--- Supplied data ---
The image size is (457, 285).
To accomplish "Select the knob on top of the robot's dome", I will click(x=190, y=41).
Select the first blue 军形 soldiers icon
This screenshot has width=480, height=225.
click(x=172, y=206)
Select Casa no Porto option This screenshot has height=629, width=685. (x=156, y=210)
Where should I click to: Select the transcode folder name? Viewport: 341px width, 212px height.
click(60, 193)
--
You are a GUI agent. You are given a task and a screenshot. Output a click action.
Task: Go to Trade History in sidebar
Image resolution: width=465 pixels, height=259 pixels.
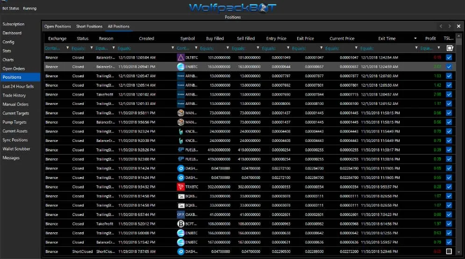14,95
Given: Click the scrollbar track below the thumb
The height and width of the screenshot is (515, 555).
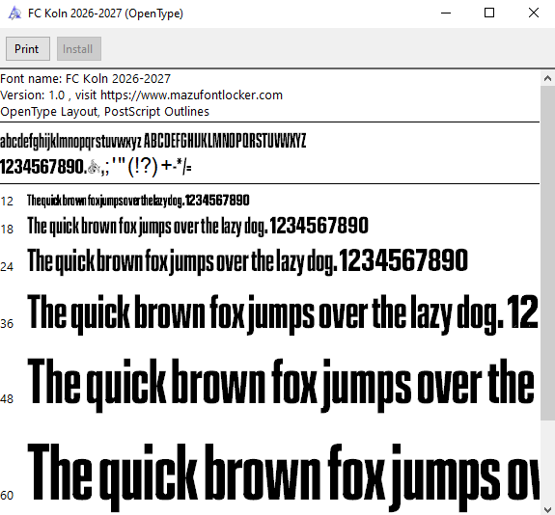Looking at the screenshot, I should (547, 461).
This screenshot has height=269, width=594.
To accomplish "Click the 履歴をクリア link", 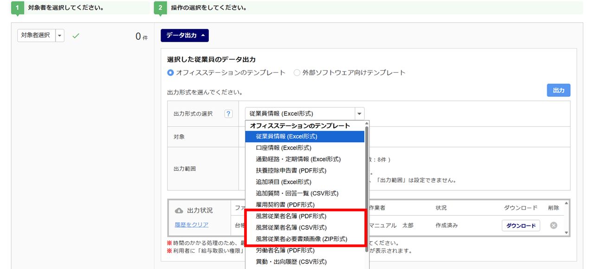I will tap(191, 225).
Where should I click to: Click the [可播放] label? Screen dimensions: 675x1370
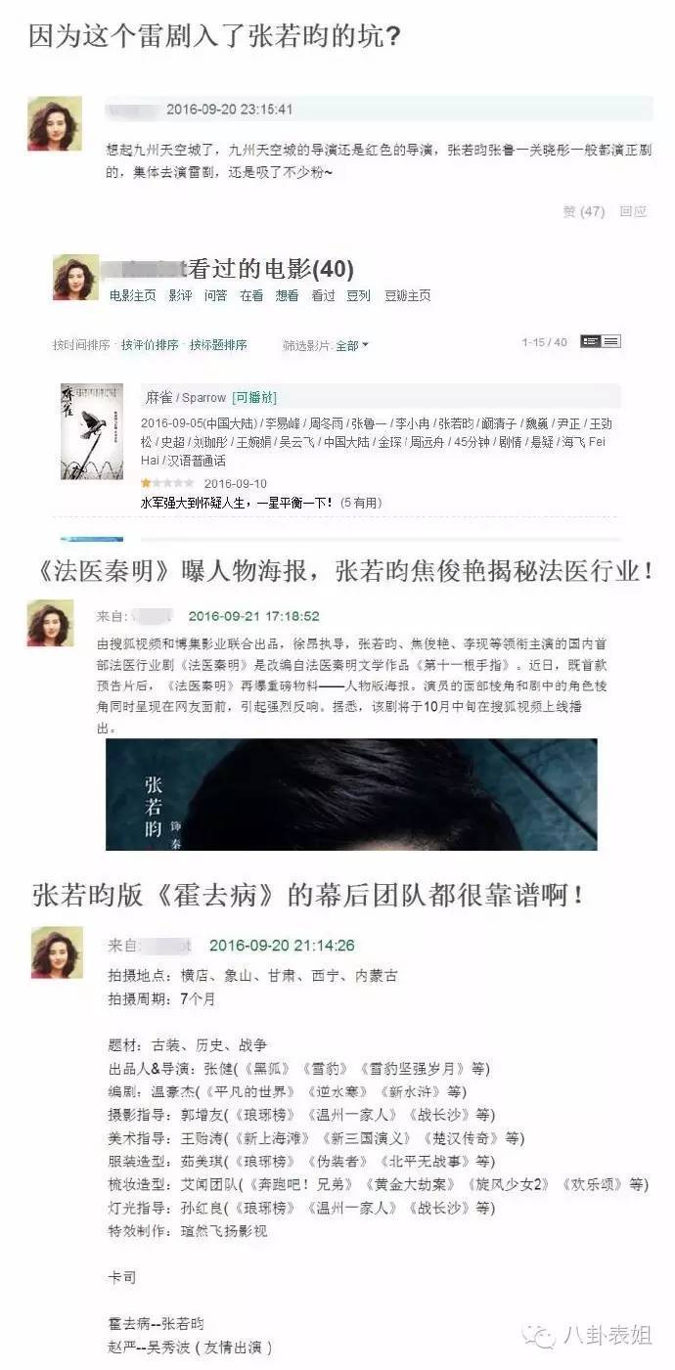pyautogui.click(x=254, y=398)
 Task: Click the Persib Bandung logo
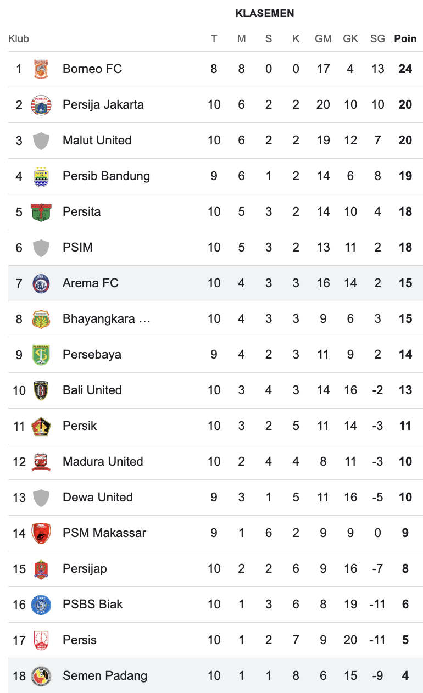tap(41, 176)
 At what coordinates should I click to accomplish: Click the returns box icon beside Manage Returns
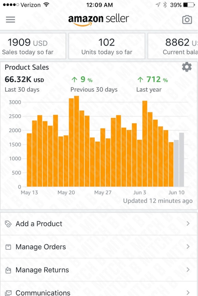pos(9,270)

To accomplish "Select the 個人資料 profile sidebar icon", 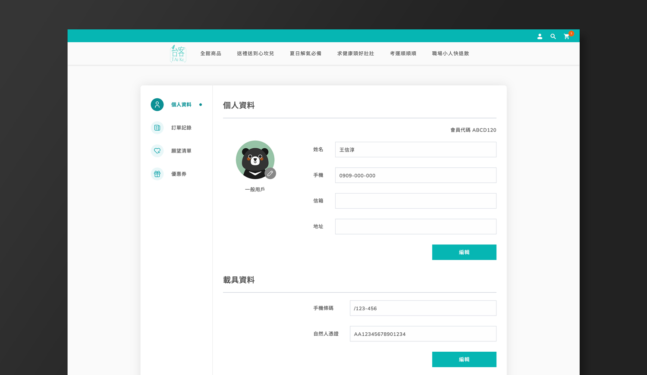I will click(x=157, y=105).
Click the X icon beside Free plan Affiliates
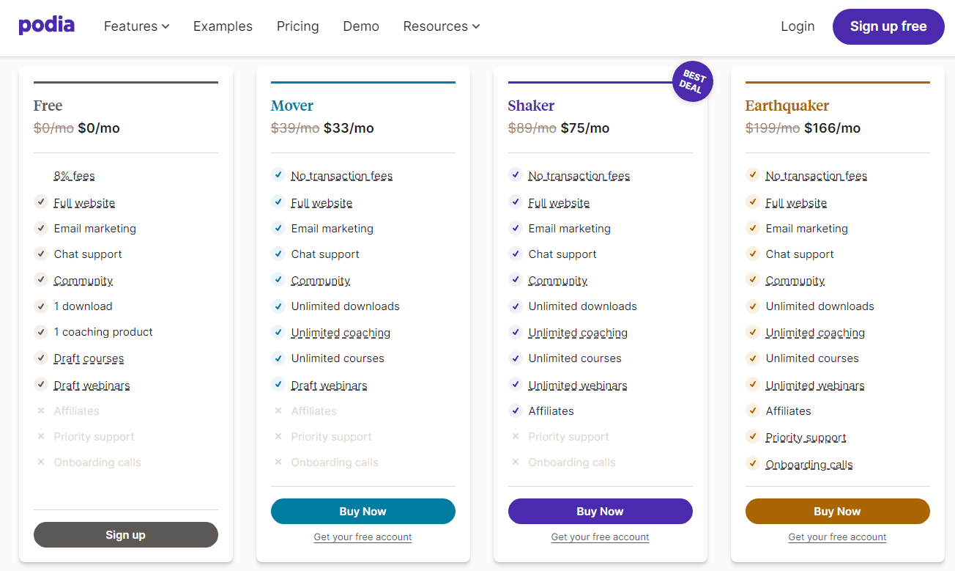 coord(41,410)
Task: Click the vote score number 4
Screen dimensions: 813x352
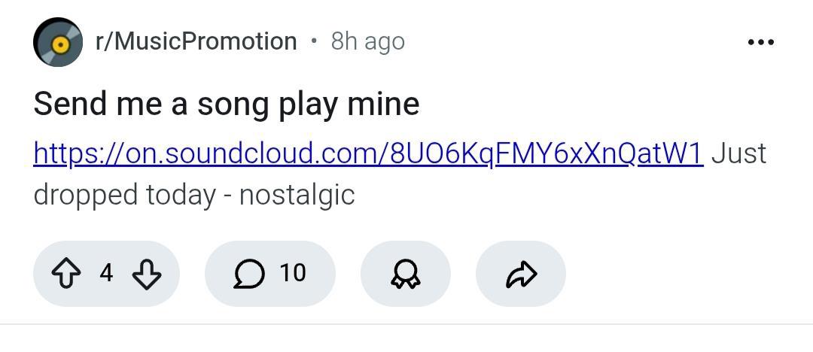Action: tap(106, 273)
* * *
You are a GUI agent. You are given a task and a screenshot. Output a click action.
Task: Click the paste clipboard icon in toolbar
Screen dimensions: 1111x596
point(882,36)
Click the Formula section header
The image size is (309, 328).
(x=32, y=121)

--- Problem requirements ---
Could you return exactly the lines above from the line with "The image size is (457, 285)." to the line with "Select Casa no", both included, and nothing else?

--- Solution to the problem ---
The image size is (457, 285).
To accomplish "Select the knob on top of the robot's dome", I will click(x=190, y=41).
Select the first blue 军形 soldiers icon
This screenshot has width=480, height=225.
click(x=172, y=206)
Select Casa no Porto option This screenshot has height=629, width=685. (x=156, y=210)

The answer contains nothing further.